Olsen started her own website and Facebook page called “Chesterfield Project Restart: By the Numbers” where she’s created her own graphs and charts based on data from VDH and CCPS.

Olsen said parents need to know more about the cases to be able to make informed decisions about sending their kids back to school. While federal laws stop districts from identifying patients, Olsene said even just knowing when a COVID-positive person was last in a school building would be helpful. That’s something Henrico County Public Schools does.

The mom knows the importance of data and its ins and outs all too well. She’s a business intelligence analyst dealing with it all day.

“People want to know what’s going on,” Olsen said. “If you’re gonna gain the trust of families who may not have trusted chesterfield county schools in the past to really look out for their kids, the best way to do that is education [and] information.”

On Thursday, Dr. Alexander Samuel, the health district’s director, said the 11 cases is not “overly alarming” when comparing that number to the cases currently in Chesterfield County.

“We expect to continue to see cases among staff and students within the school district, which is secondary to the large number of cases we’re seeing in the community,” he said in a statement.

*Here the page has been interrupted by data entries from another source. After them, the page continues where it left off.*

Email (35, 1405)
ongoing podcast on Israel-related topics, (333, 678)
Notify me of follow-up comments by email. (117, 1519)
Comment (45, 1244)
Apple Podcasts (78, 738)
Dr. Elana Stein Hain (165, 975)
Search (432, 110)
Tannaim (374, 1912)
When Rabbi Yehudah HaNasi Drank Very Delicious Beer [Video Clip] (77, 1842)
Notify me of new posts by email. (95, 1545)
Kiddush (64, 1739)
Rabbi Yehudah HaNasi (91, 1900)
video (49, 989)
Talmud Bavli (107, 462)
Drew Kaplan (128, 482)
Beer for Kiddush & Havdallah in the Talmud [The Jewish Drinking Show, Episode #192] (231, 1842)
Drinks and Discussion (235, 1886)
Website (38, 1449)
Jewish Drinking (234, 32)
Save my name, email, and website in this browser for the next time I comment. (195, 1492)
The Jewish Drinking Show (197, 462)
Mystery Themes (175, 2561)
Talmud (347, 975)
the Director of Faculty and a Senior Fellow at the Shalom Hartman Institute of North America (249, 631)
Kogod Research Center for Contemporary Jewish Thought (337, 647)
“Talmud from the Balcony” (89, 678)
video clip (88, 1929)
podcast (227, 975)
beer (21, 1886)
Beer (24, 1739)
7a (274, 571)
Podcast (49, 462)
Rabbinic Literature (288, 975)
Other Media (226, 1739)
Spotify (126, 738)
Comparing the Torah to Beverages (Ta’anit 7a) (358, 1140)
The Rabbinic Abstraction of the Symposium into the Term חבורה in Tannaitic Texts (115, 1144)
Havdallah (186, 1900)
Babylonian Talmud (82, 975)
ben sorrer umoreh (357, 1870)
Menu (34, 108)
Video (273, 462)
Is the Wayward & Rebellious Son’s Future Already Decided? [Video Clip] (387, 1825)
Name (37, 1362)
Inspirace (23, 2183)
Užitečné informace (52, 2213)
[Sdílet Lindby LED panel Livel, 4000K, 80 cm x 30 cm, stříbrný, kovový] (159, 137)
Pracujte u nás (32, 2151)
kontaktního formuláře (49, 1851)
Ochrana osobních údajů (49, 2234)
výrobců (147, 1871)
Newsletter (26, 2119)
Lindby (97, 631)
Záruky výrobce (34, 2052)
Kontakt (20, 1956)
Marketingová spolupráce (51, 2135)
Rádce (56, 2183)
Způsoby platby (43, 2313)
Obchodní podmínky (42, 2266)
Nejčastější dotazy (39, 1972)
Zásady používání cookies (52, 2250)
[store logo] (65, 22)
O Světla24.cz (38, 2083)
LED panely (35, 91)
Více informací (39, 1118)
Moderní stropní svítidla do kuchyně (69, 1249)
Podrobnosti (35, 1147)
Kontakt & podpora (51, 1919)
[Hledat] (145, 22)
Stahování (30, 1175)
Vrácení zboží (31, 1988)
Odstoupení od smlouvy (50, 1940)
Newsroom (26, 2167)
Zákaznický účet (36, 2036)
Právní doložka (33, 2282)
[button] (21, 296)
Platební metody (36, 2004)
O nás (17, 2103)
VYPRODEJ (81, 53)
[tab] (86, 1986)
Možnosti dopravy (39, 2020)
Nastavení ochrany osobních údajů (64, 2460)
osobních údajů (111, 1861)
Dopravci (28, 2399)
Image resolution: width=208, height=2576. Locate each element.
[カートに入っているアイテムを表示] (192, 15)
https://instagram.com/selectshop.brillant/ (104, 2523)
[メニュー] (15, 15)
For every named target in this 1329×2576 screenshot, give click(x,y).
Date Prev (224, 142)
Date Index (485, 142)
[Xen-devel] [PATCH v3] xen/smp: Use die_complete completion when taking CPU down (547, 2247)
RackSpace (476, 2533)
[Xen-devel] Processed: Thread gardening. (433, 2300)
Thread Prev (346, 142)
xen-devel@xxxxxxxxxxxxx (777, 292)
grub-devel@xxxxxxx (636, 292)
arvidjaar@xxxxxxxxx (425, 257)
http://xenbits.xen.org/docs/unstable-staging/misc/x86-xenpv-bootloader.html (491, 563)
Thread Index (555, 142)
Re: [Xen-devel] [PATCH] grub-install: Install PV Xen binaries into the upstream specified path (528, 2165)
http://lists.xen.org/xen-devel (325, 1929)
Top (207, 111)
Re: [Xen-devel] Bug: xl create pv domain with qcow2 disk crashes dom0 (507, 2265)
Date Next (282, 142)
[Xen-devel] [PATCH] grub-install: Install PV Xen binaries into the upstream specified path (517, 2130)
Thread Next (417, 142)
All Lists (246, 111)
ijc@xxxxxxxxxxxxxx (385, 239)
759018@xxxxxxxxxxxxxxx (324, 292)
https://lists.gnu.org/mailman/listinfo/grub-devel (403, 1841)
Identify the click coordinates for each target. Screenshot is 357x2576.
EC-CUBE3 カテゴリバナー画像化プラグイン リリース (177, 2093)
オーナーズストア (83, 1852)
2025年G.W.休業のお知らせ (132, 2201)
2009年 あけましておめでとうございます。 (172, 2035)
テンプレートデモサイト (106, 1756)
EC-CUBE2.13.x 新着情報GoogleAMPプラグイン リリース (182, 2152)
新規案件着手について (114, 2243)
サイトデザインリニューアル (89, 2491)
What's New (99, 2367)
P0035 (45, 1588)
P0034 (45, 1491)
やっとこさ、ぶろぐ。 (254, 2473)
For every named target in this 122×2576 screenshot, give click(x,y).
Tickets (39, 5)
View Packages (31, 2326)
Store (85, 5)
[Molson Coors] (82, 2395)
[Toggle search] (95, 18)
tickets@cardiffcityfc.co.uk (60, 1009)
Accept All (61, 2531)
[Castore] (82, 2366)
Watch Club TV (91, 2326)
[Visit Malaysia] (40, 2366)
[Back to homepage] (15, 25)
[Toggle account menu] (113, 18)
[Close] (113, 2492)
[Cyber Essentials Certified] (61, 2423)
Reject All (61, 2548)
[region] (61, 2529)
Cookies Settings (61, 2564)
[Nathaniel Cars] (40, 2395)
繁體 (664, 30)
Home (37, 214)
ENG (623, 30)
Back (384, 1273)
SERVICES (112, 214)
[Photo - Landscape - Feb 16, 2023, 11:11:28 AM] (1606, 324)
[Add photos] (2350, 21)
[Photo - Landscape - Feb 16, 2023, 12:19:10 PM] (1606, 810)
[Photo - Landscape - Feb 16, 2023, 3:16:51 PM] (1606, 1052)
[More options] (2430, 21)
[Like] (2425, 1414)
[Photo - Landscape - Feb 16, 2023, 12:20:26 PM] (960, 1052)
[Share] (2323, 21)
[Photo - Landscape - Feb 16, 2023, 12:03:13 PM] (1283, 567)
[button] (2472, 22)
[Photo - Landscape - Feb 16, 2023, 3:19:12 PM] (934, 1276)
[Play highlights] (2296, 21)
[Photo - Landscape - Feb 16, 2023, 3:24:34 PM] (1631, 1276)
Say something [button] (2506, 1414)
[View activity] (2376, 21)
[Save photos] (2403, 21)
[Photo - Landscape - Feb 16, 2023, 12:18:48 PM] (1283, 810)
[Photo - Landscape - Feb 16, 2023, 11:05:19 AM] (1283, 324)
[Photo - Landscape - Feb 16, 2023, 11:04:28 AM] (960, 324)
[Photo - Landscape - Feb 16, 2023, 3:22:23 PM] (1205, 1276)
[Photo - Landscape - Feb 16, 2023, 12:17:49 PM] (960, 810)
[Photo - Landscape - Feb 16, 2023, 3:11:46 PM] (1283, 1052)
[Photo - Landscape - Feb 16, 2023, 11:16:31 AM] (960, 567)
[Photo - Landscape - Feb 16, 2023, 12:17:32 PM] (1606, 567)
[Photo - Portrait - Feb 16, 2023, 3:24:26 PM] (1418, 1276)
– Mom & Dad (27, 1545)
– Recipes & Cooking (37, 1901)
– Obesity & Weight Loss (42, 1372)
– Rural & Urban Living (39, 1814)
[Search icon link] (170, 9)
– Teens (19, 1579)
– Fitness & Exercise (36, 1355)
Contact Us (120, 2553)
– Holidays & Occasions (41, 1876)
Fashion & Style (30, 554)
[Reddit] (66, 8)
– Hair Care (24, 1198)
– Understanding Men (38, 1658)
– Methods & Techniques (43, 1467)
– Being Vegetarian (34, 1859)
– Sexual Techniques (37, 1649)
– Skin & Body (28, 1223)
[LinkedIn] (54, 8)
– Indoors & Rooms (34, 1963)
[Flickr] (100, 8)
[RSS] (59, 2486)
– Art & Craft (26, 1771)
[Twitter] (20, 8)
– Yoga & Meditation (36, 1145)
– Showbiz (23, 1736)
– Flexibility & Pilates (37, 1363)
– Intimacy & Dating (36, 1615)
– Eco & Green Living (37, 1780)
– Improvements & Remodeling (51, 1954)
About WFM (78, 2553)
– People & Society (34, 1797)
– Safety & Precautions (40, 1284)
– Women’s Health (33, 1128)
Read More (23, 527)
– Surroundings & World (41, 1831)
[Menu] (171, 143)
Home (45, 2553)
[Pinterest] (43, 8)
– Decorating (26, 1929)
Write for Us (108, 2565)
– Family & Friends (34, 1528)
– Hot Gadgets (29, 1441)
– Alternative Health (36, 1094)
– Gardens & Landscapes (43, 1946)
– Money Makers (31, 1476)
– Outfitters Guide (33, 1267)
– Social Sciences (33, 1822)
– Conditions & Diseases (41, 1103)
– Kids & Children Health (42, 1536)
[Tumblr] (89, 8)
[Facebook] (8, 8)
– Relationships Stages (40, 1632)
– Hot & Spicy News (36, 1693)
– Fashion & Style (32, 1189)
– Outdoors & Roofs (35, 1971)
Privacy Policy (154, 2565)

We will continue to work with CCPS to monitor the cases closely, follow close contact guidance, and monitor for transmission within the schools. We know we will continue to see positive cases within the schools and this will come primarily from teachers and students being exposed outside of the school setting.  So far, among schools that have been open since the autumn, transmission rates within schools has been low.  This is because the strict strategies in place to curb transmission within school settings have largely been successful.”